Essendo ormai a metà tra una cultura e l'altra, i Bororo devono difendere la loro autonomia cosmologica filosofica e religiosa dal mondo esterno. L'offensiva maggiore è costituita da chi vuole appropriarsi dei loro territori e delle loro anime: salesiani ed evangelisti, fazenderos, la rete televisiva Globo con le sue telenovelas — tutte le capanne indigene hanno l'antenna parabolica. La sfida, per le nuove generazioni, è quella di trovare un modo per integrare la tradizione con il mutamento.

Un bororo durante il rito funebre di sua moglie. Foto: Massimo Canevacci

Se per noi occidentali l'impatto delle tecnologie digitali è stato graduale, immagino che nelle culture indigene sia stato molto più brusco e abbia portato non pochi sconvolgimenti.
Sì, l'impatto è stato certamente più drammatico e brusco. Nel Mato Grosso le tecnologie analogiche non sono praticamente penetrate: erano care, ingombranti e si rompevano facilmente a causa dell'umidità e dell'eccessivo caldo. La TV, per esempio, ha iniziato a esistere soltanto con l'antenna parabolica. Il digitale è piccolo e si rompe meno facilmente. Poi ha un uso davvero intuitivo e semplice, per un ragazzino di un villaggio del Brasile usare un iPhone è facile tanto quanto per uno di Roma.

Come ha reagito la società Bororo all'arrivo delle tecnologie digitali e di internet?
Si sono create situazioni interessanti, tra cui anche intrecci amorosi prima impensabili: fino a qualche tempo fa, per esempio, c'erano dei tabù legati all'impossibilità di sposarsi tra membri dello stesso clan o tra Bororo e Xavanti (due tribù storicamente in conflitto). Ora la questione si è appianata: grazie ai social network i ragazzi entrano in contatto. Anche i gay, che sono storicamente ostracizzati, hanno acquisito un ruolo sociale: fare il trucco alle ragazze e vestirle in occasione dei rituali. Il digitale non è l'unica causa, certo, ma sicuramente è uno dei fattori che hanno contribuito all'apertura mentale.

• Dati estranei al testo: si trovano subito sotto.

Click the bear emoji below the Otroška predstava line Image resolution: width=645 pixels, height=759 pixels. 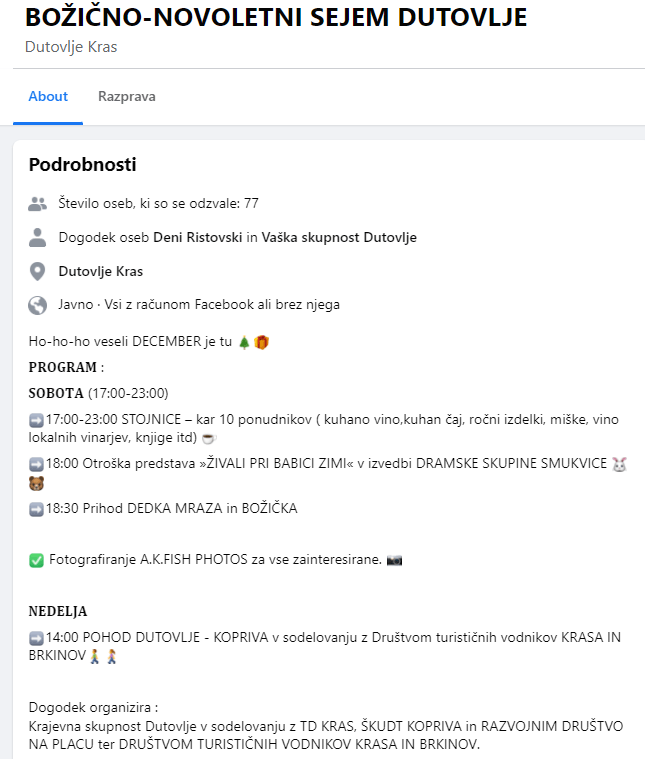point(36,484)
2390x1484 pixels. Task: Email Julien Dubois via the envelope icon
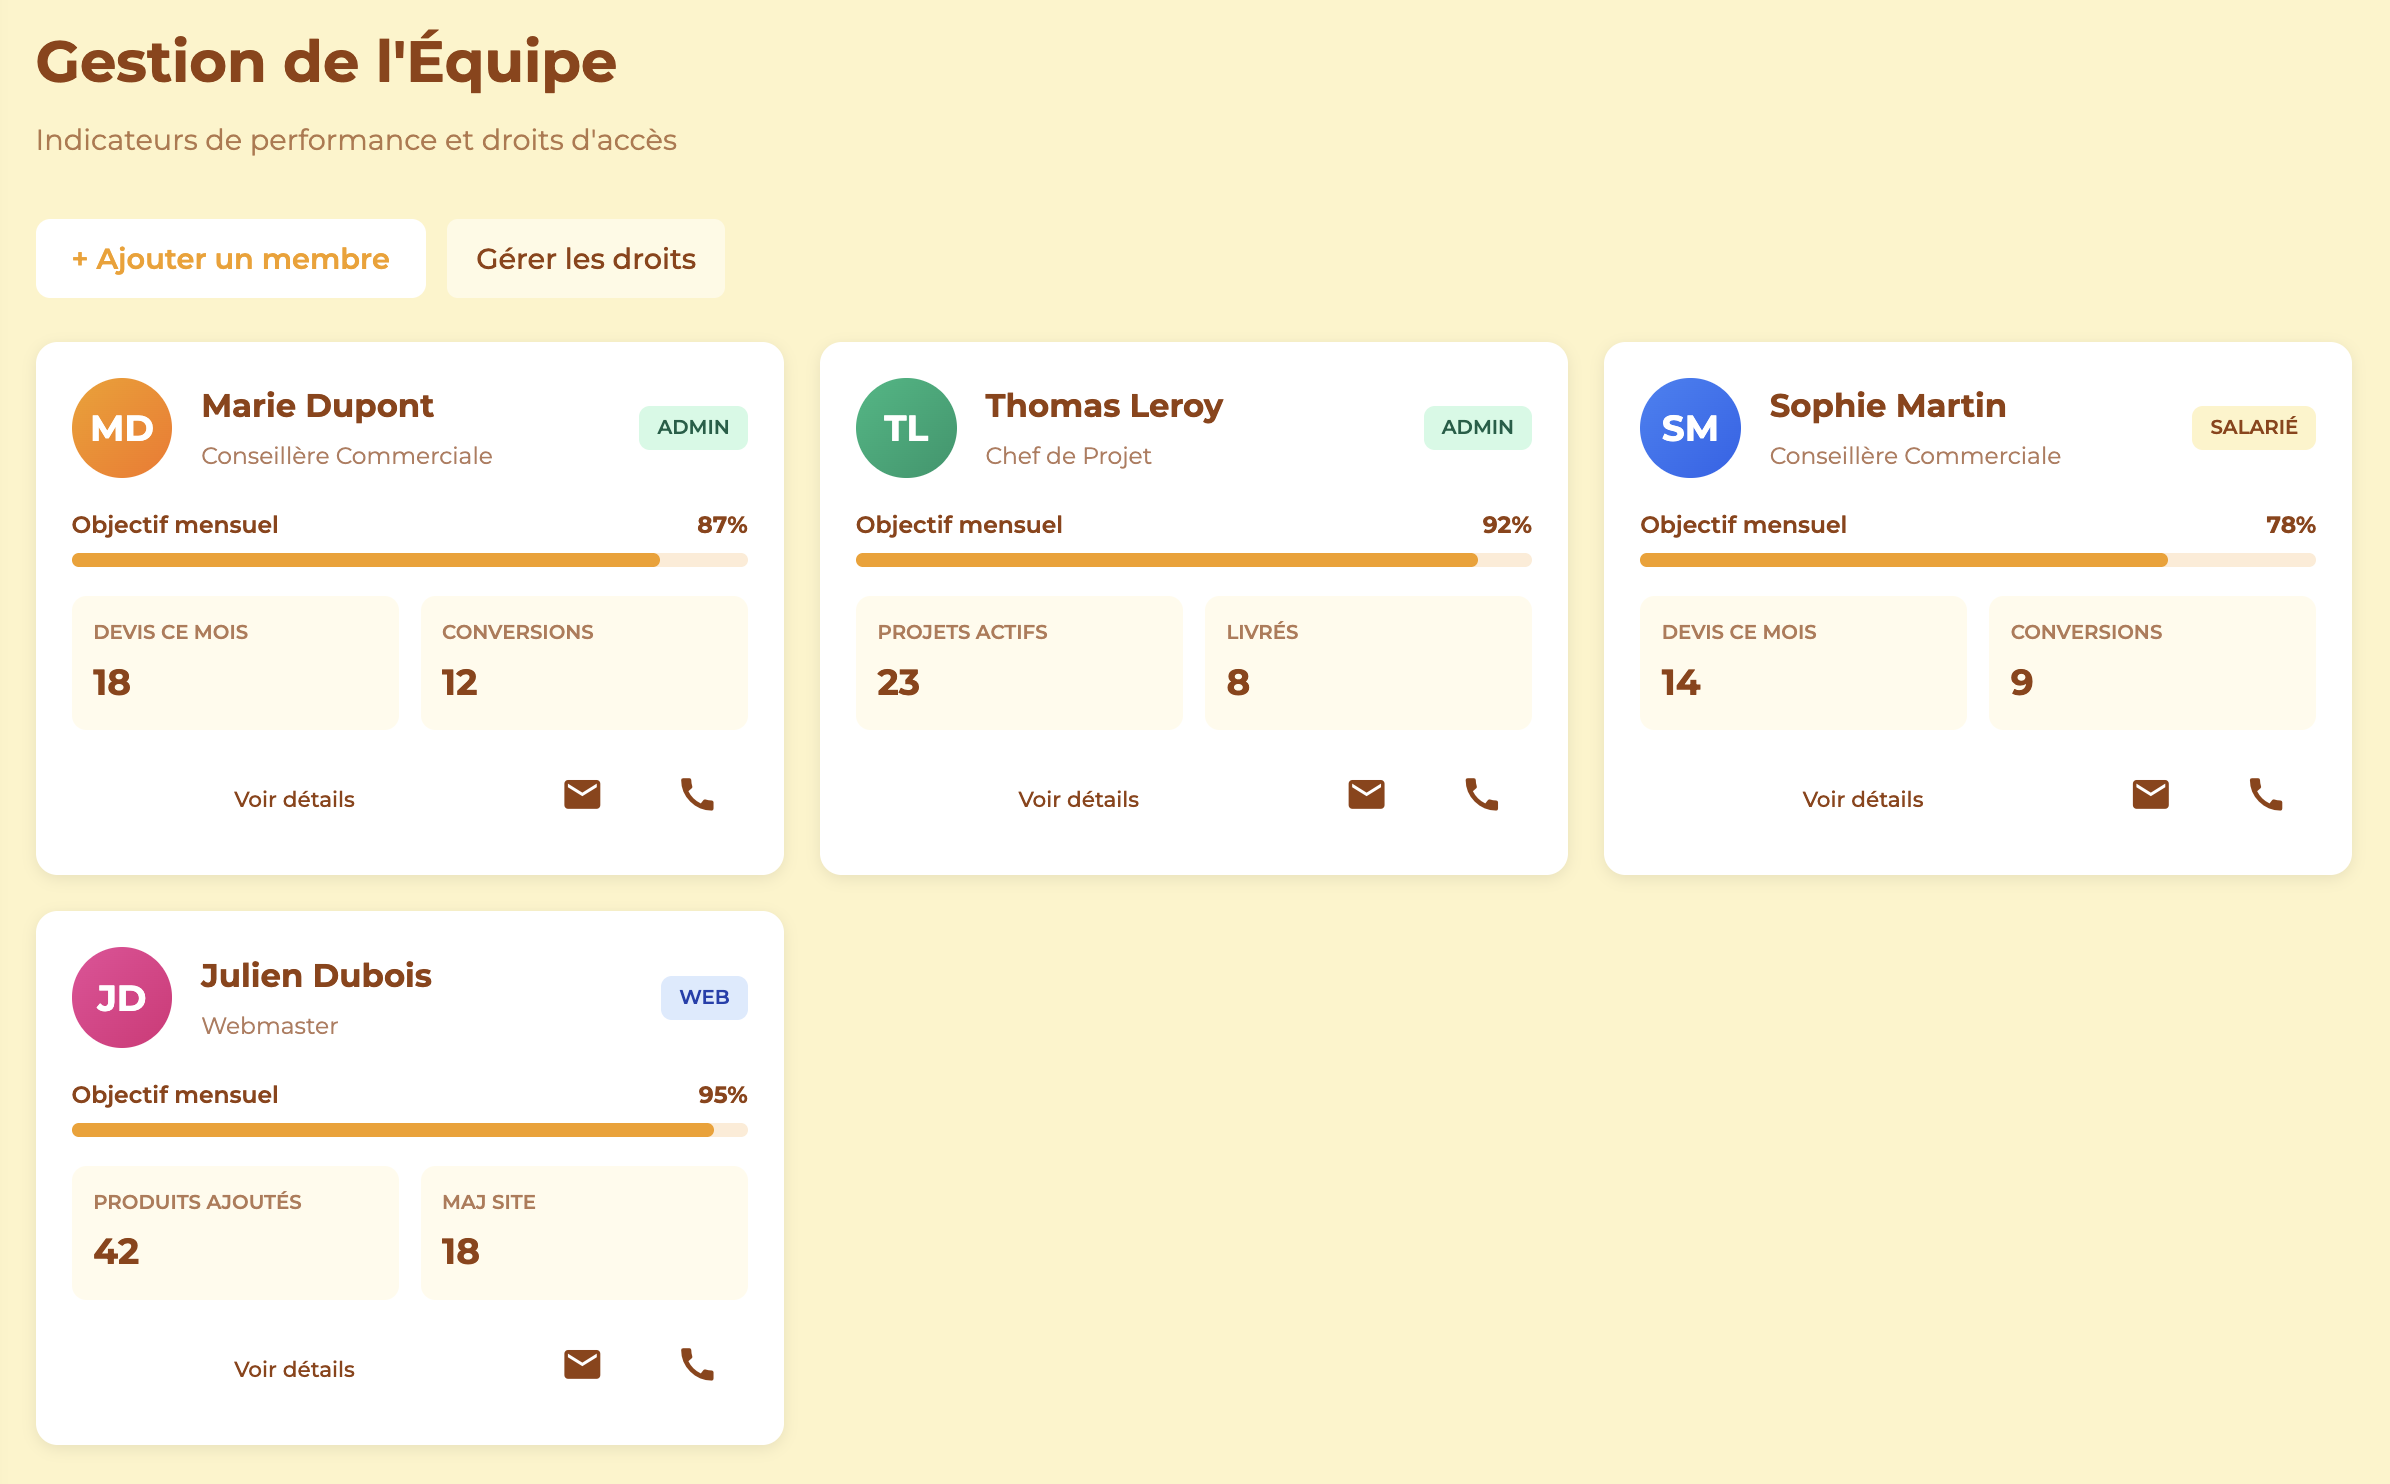pyautogui.click(x=582, y=1365)
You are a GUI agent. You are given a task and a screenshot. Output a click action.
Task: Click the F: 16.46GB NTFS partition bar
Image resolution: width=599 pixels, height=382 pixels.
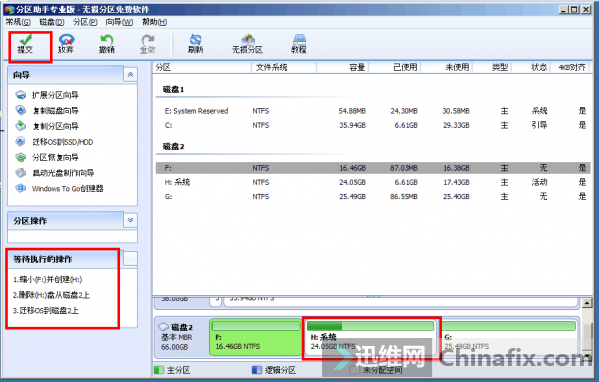click(256, 337)
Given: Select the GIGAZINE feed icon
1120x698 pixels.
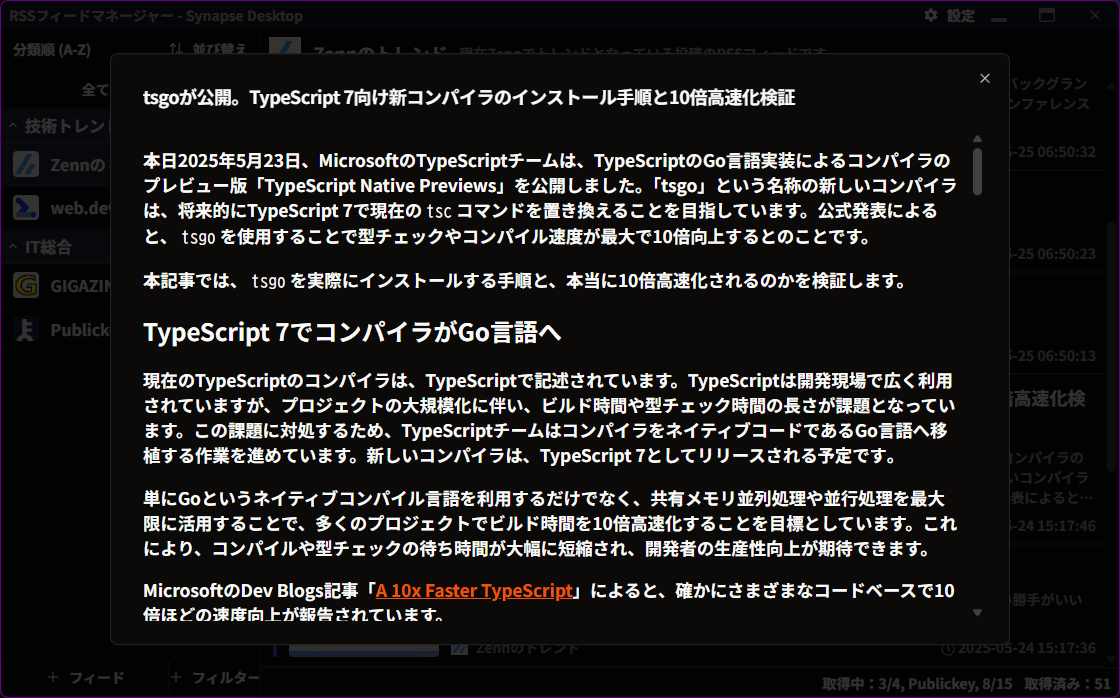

Quali progetti legati al digitale hai portato avanti in questi anni?
Da una parte c'è aldeia digital, un gruppo Facebook che ho creato insieme ad alcuni amici per far entrare in contatto persone di culture indigene differenti unite dalla conoscenza del portoghese. L'obiettivo è quello di farle comunicare, colmare le distanze geografiche e appianare i conflitti. Poi c'è una app, Ubiquitous Anthropology — sviluppata in collaborazione con Salvatore Iaconesi — pensata per raccontare le popolazioni del Mato Grosso con narrative inedite: l'antropologo non ha più il ruolo di rappresentare le altre culture dall'alto, ma queste riescono ad auto-raccontarsi caricando sulla app contenuti multimediali relativi ai loro costumi, e alla loro quotidianità.

Il fatto di promuovere l'auto-rappresentazione dei Bororo ha una profonda connotazione politica, no?
Sì, spesso nelle ricerche etnografiche c'è l'antropologo che racconta, descrive, spiega al lettore quanto ha visto. Ma il racconto è sempre monodimensionale. Nella app, invece, le narrative non sono più solo verticali, monologiche, oggettivanti, ma anche polifoniche, sincretiche e ubique — le mie tre parole-chiave. È giusto che non sia più solo l'antropologo a dipingere una cultura indigena attraverso il suo sguardo da occidentale, in un'epoca in cui questa si può autorappresentare grazie alla tecnologia. Io la chiamo divisione comunicazionale del lavoro: oggi riuscire a comunicare e ad autorappresentarsi vuol dire avere potere.